Google Ads' New AI Liability Rules Hit Tomorrow — What Service Businesses Must Know

Google Ads Terms of Service update takes effect July 1, 2026. AI-generated ads are now your legal responsibility. Here is what every service business owner needs to do today.

Ido Cohen · Published 2026-06-29 · Paid Advertising

Google's updated Google Ads Terms of Service take effect tomorrow, July 1, 2026 — and if you run any paid search campaigns for your plumbing company, dental practice, HVAC business, law firm, or any other service business, the rules just changed in a way that directly affects your legal exposure. The old terms, last updated in April 2018, described automation as optional features you could opt into. The new terms make clear that automation is the default state of the platform — and that whatever Google's AI generates under your account name is your problem to review, approve, or fix.

This is not a routine housekeeping update. According to Search Engine Land's coverage, Google updated its terms for the first time in eight years, and the changes go well beyond boilerplate. They cover how your conversational inputs get used, what rights Google has to crawl your website, who is legally responsible when an AI-generated ad makes a bad claim, and how disputes between you and Google get resolved. Every service business running Google Ads is affected. Here is what actually changed and what to do about it before the week is out.

What Google Actually Changed in Its Ad Terms

The new terms cover four operationally significant areas. Each one matters differently depending on how actively you use Google's AI campaign tools.

1. Your inputs now feed Google's AI signal pool — formally. According to Google's policy documentation and multiple trade press reports, the new terms explicitly state that information or URLs you enter into conversational experiences and similar Google Ads features can be used across various Google Ads features to improve campaign performance. This includes everything you type into Ask Advisor (Google's new Gemini-powered campaign assistant), the landing page URLs you authorize Google to crawl, and the prompts you submit during automated campaign setup. PPC Land reported that this has always happened operationally, but as of July 1, it is a hard right written into the contract. If your campaign briefs include proprietary service descriptions, brand voice guidelines, or competitive positioning you have spent years refining, be deliberate about what you let the AI have — that content can now be used to improve Google's systems broadly, not just your own campaigns.

List of tasks:
A: According to the article on Google's ad terms, when were the old Google Ads terms last updated?
B: Write out the stretch of the article from "Google Ads' New" through "approve, or fix.", renaming "dental practice" as "veterinary clinic".

[Saved data entries]

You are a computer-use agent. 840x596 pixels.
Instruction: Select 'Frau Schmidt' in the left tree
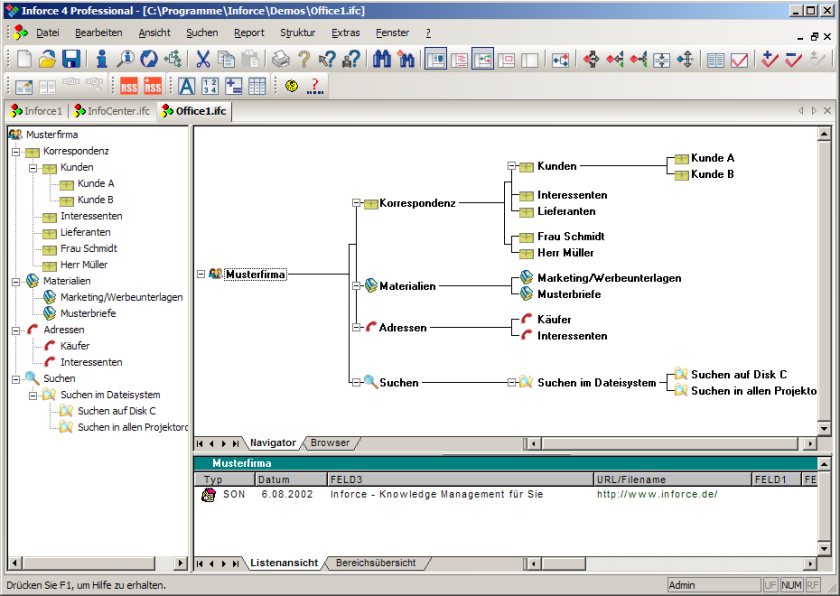88,248
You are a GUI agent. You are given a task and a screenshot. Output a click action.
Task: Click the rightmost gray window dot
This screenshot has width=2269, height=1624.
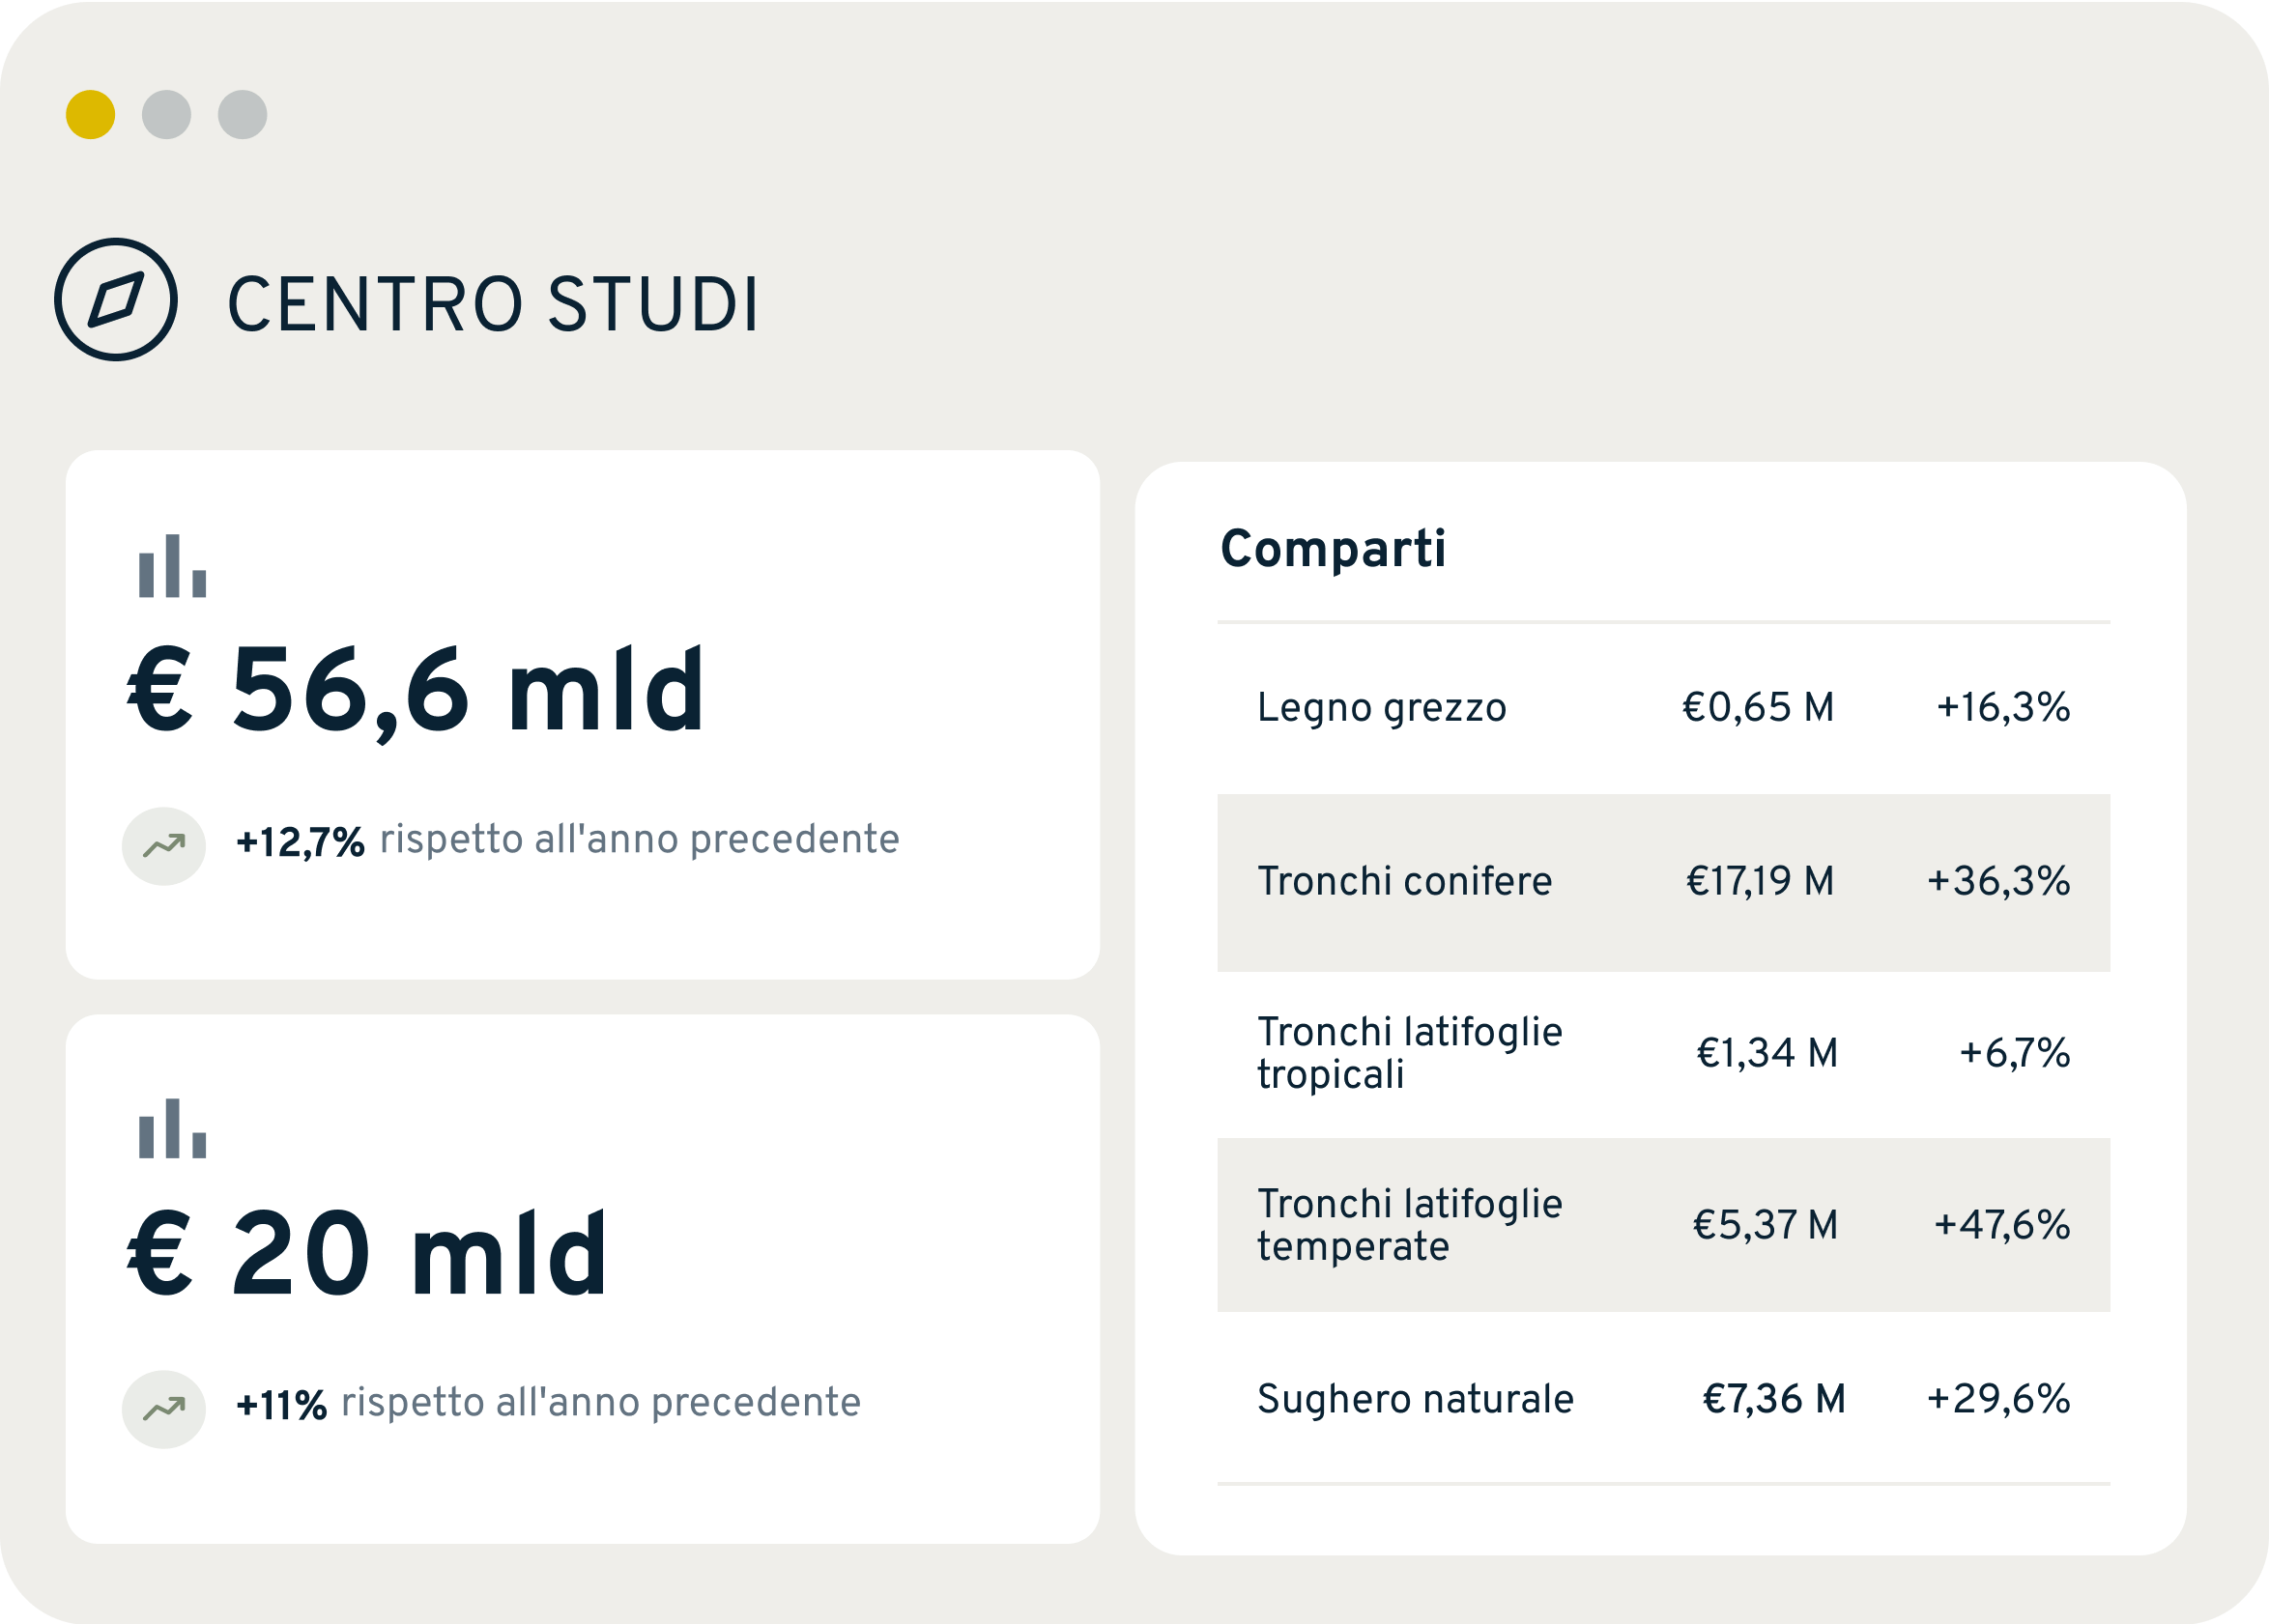click(x=243, y=115)
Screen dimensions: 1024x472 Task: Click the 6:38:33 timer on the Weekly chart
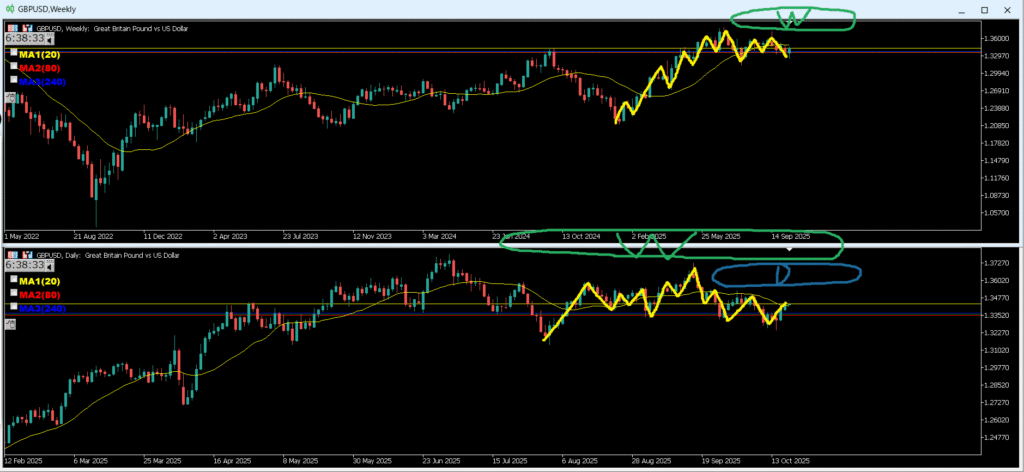point(26,35)
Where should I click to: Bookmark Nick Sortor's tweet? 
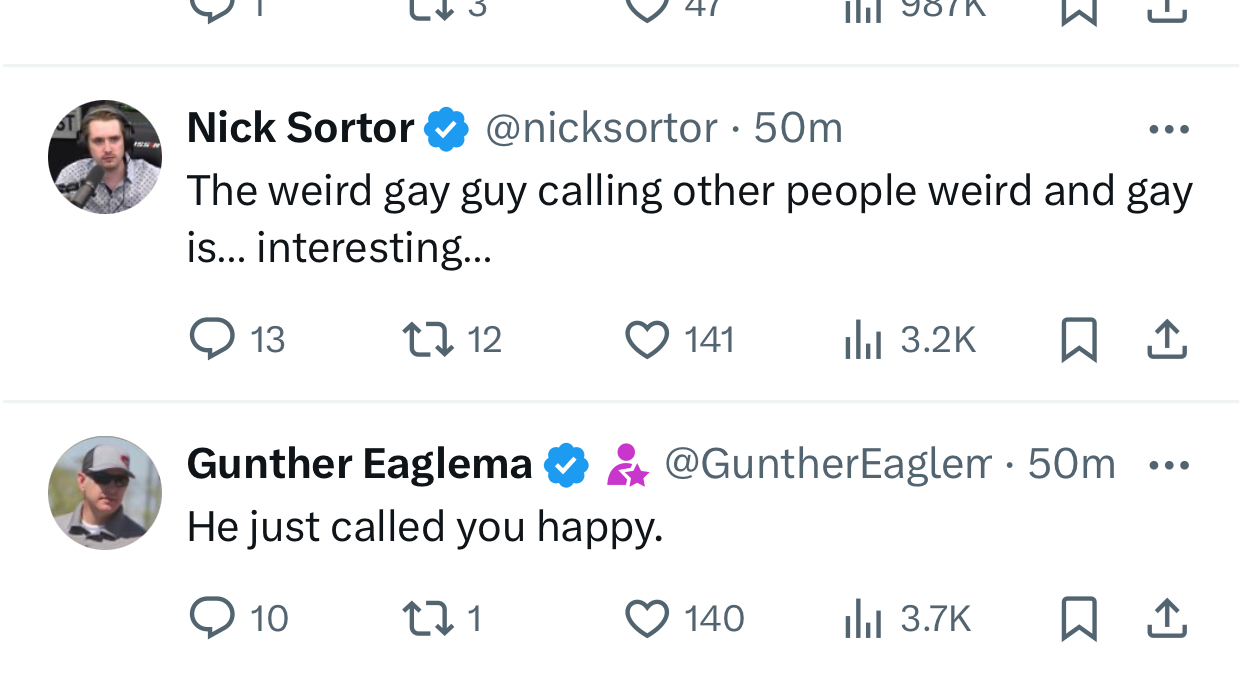click(x=1079, y=340)
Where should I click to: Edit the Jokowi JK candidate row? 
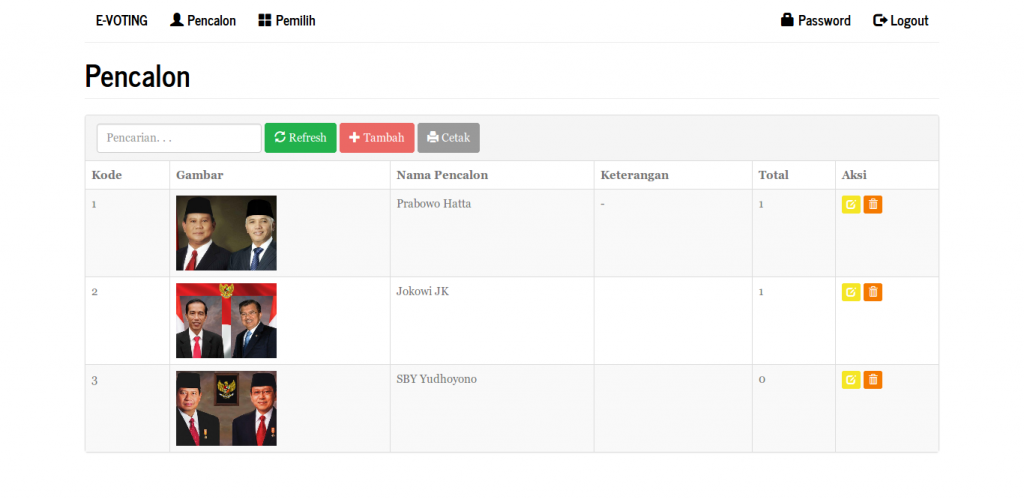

Replies:
A: April 2018.

B:
Google Ads' New AI Liability Rules Hit Tomorrow — What Service Businesses Must Know

Google Ads Terms of Service update takes effect July 1, 2026. AI-generated ads are now your legal responsibility. Here is what every service business owner needs to do today.

Ido Cohen · Published 2026-06-29 · Paid Advertising

Google's updated Google Ads Terms of Service take effect tomorrow, July 1, 2026 — and if you run any paid search campaigns for your plumbing company, veterinary clinic, HVAC business, law firm, or any other service business, the rules just changed in a way that directly affects your legal exposure. The old terms, last updated in April 2018, described automation as optional features you could opt into. The new terms make clear that automation is the default state of the platform — and that whatever Google's AI generates under your account name is your problem to review, approve, or fix.